So far, we determined a ∼ 10-fold reduction in microgamete formation, yet observed a ∼ 100-fold reduced oocyst burden in cutp parasites. To confirm a male fertility defect and test female fertility, we performed a cross-fertilization assay and quantified the resulting ookinetes, a functional read-out for gamete fertility (van Dijk et al., 2001; 2010). As published previously, no ookinetes were detectable in cultures containing p48/45 or p47 parasites alone, whereas in co-cultures p47 male microgametes were able to productively fertilize p48/45 females and ookinetes were readily formed (Fig. 7). Next, we tested ookinete formation in cultures containing cutp parasites alone. Ookinetes were observed only infrequently, approximating 2% of WT ookinete numbers (Fig. 7). This prominent reduction correlates with the very low oocyst formation (Fig. 4B), and apparently exceeds reduced exflagellation rates (Fig. 5A).

Figure 7.

Cutp parasites display reduced female fertility. Cross-fertilization assay to determine fertility of female and male cutp gametes. The fertilization partners are p48/45 (pink), which produces only healthy female gametes and p47 (blue), which produces only healthy males. As positive and negative controls, a p47 × p48/45 cross-fertilization and homologous ookinete cultures were included. Ookinete cultures of cutp parasites (black) yielded only 2% of the reference culture. A similar low level of ookinetes resulting from cross-fertilization with healthy male gametes (p47) suggests a defect in female fertility of cutp parasites. Partial rescue in cross-fertilization with healthy females (p48/45) corroborates male gamete deficiency of cutp parasites. Results were obtained from three independent experiments (repeated measures analysis of variance with Bonferroni's post-test; **P < 0.01; ns, non-significant).

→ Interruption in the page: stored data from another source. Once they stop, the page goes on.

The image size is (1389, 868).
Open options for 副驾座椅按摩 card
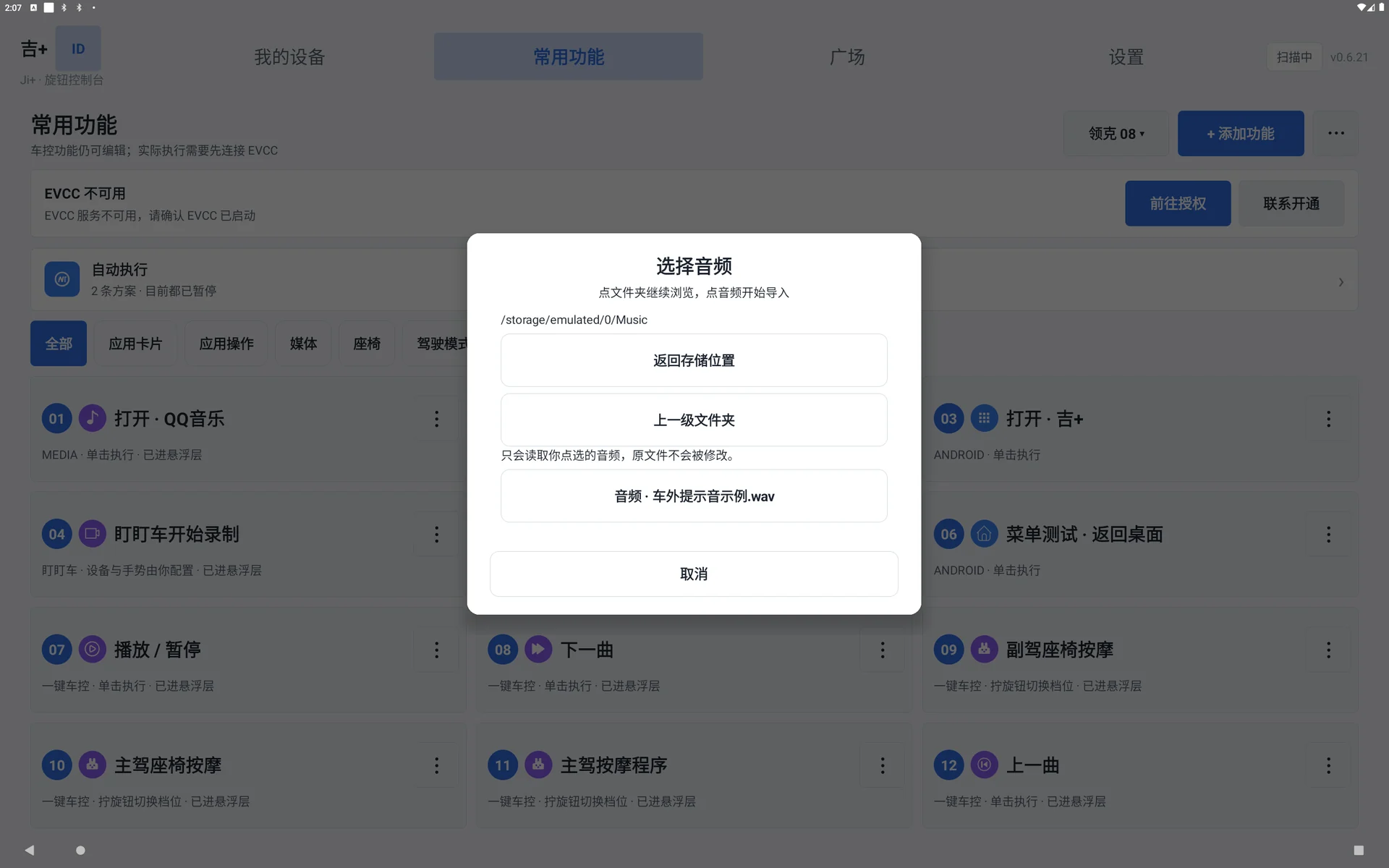click(1328, 650)
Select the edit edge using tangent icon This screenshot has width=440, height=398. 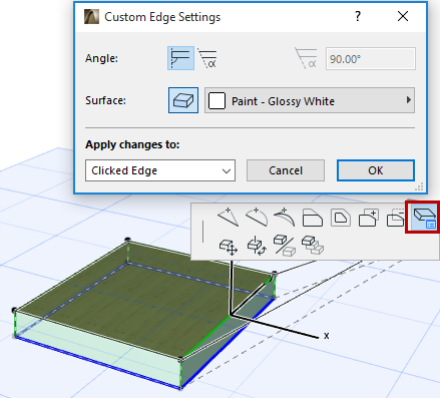coord(284,217)
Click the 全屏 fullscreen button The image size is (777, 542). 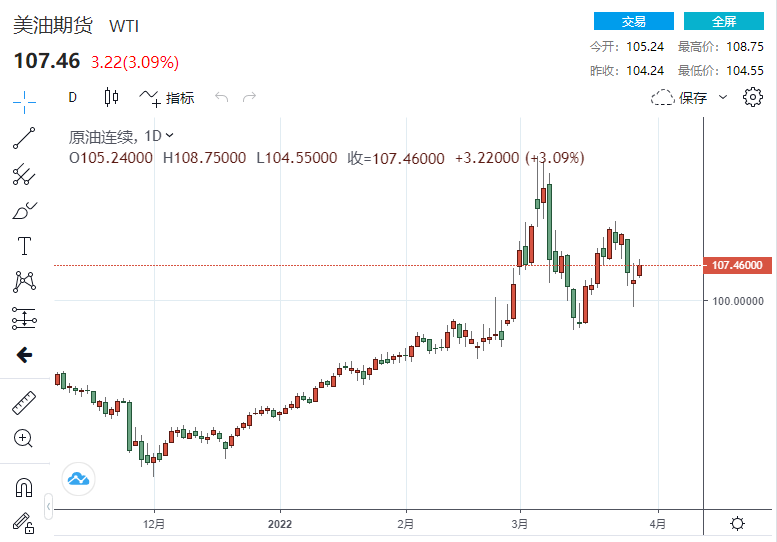pos(724,21)
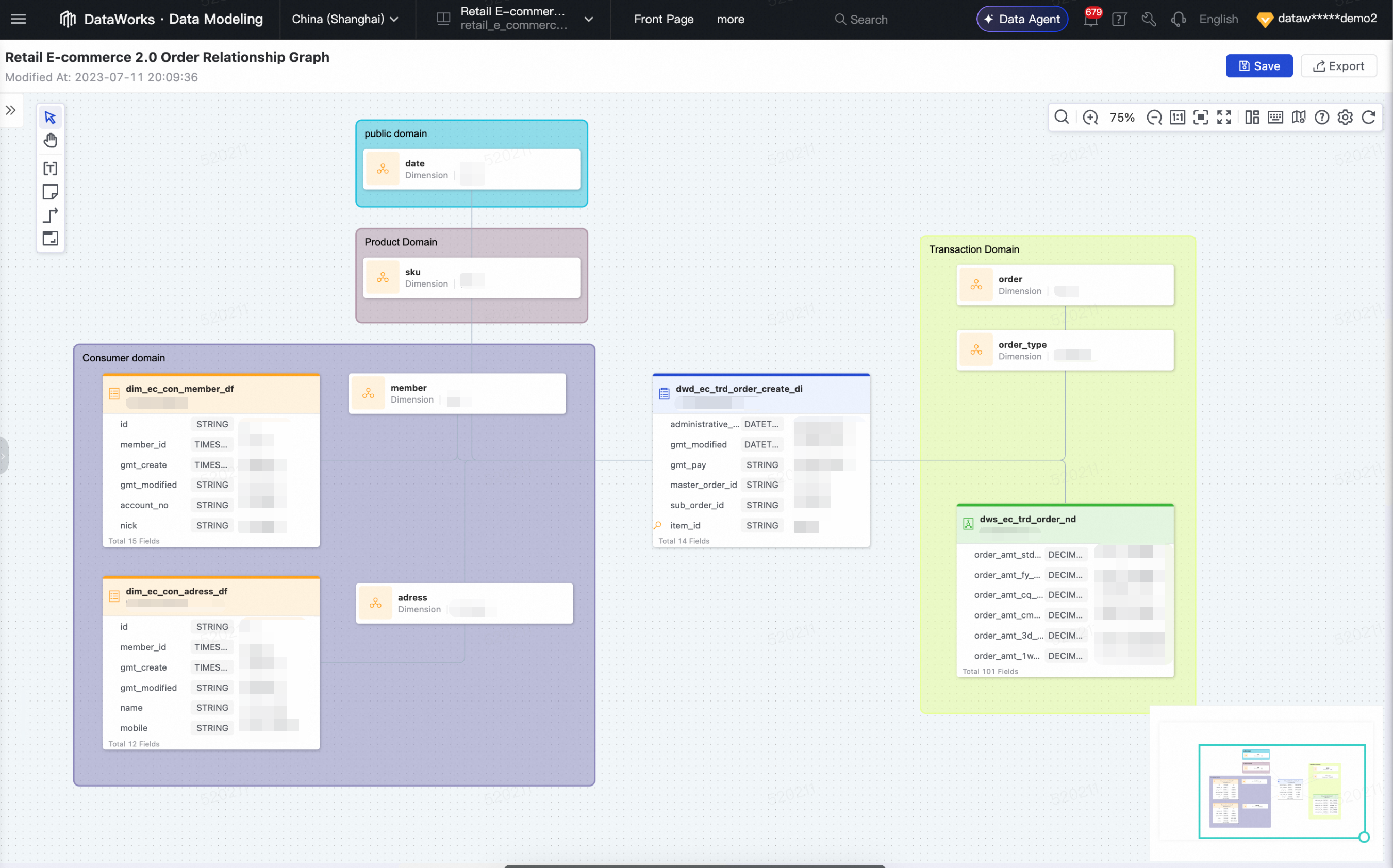Toggle fullscreen canvas mode
Viewport: 1393px width, 868px height.
tap(1223, 117)
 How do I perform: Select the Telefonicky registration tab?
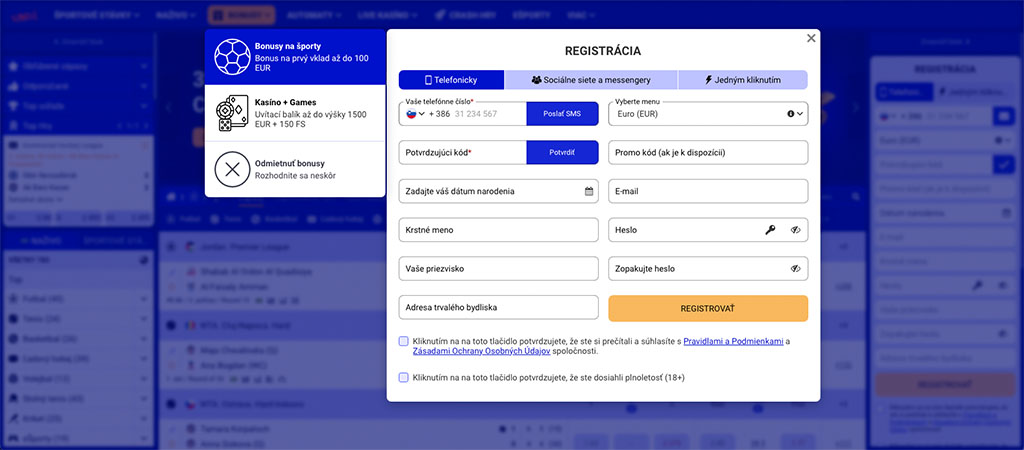click(451, 80)
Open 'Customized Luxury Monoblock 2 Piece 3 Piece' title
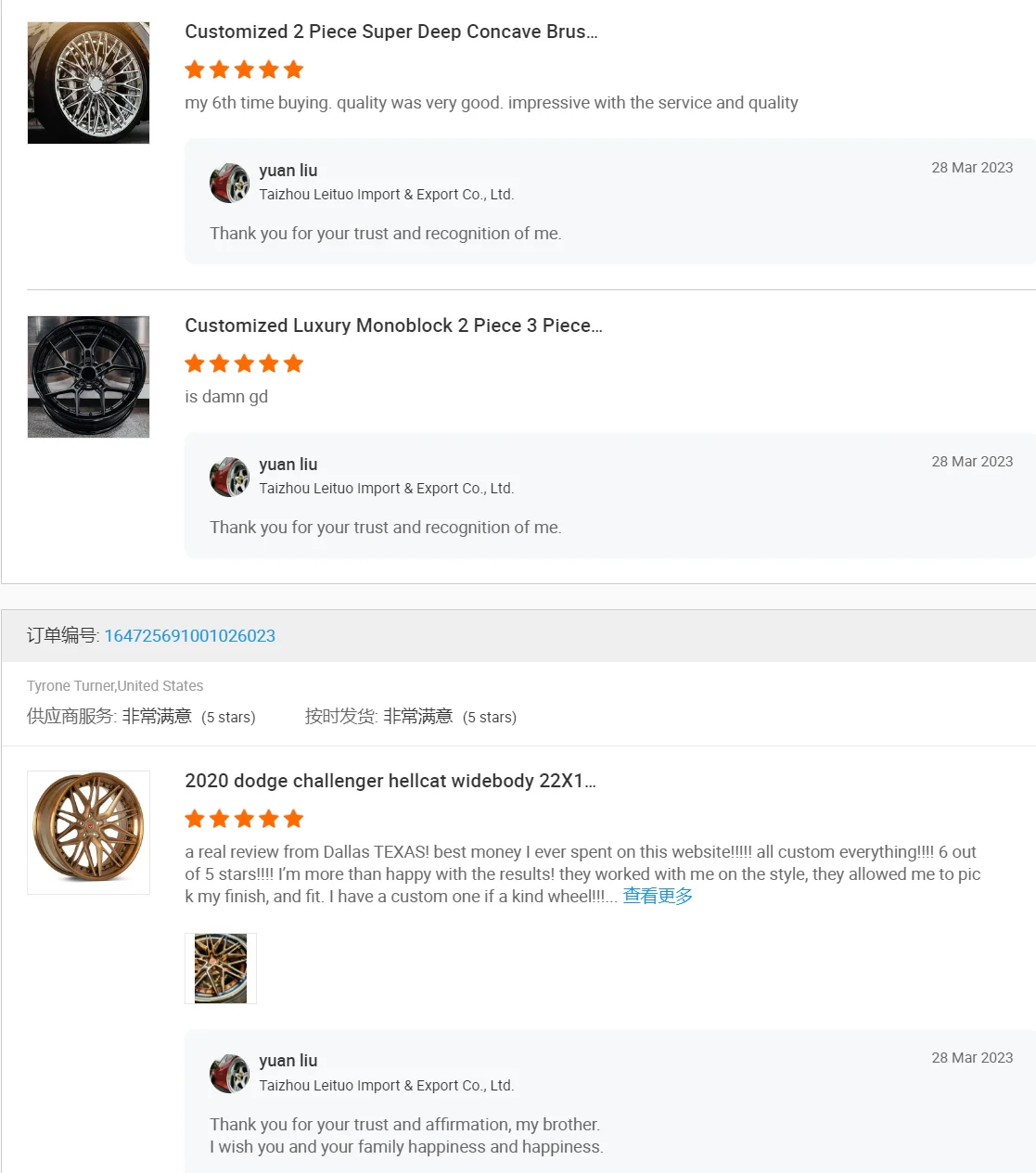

Strikingly, co-culturing cutp parasites with fertile p47 males did not result in higher ookinete numbers (Fig. 7). A likely interpretation of this result is that healthy male gametes in p47 were unable to compensate for the reduced exflagellation activity of cutp parasites, indicative of an additional female fertility defect. Indeed, co-cultures of cutp and fertile p48/45 female parasites yielded approximately 10% ookinetes (Fig. 7), strongly indicating a partial rescue of female fertility defects in cutp females by addition of p48/45 parasites. Together, our cross-fertilization studies establish that Plasmodium CuTP is critical only for fertility of male and female gametes.

Discussion

Plasmodium berghei CuTP functions in parasite fertility

In this study, we establish an important function for the putative Plasmodium Cu+-transporting P1B1-type ATPase in parasite fertility. Thus far, very little is known about possible links between fertility and copper homeostasis in any eukaryotic organism. A first indication for a potential correlation between copper levels and spermatozoal motility was noted in a study that compared highly and less motile human sperm cells (Battersby and Chandler, 1977). More recently, a redundant copper transporter was shown to play an important role in male fertility in Drosophila melanogaster (Steiger et al., 2010). In male mice, Atp7a mutants displayed abnormal testes morphology and decreased male gamete quantity and quality, including motility and membrane integrity (Kowal et al., 2010). Together with our findings, a universal link between copper homeostasis and male fertility emerges.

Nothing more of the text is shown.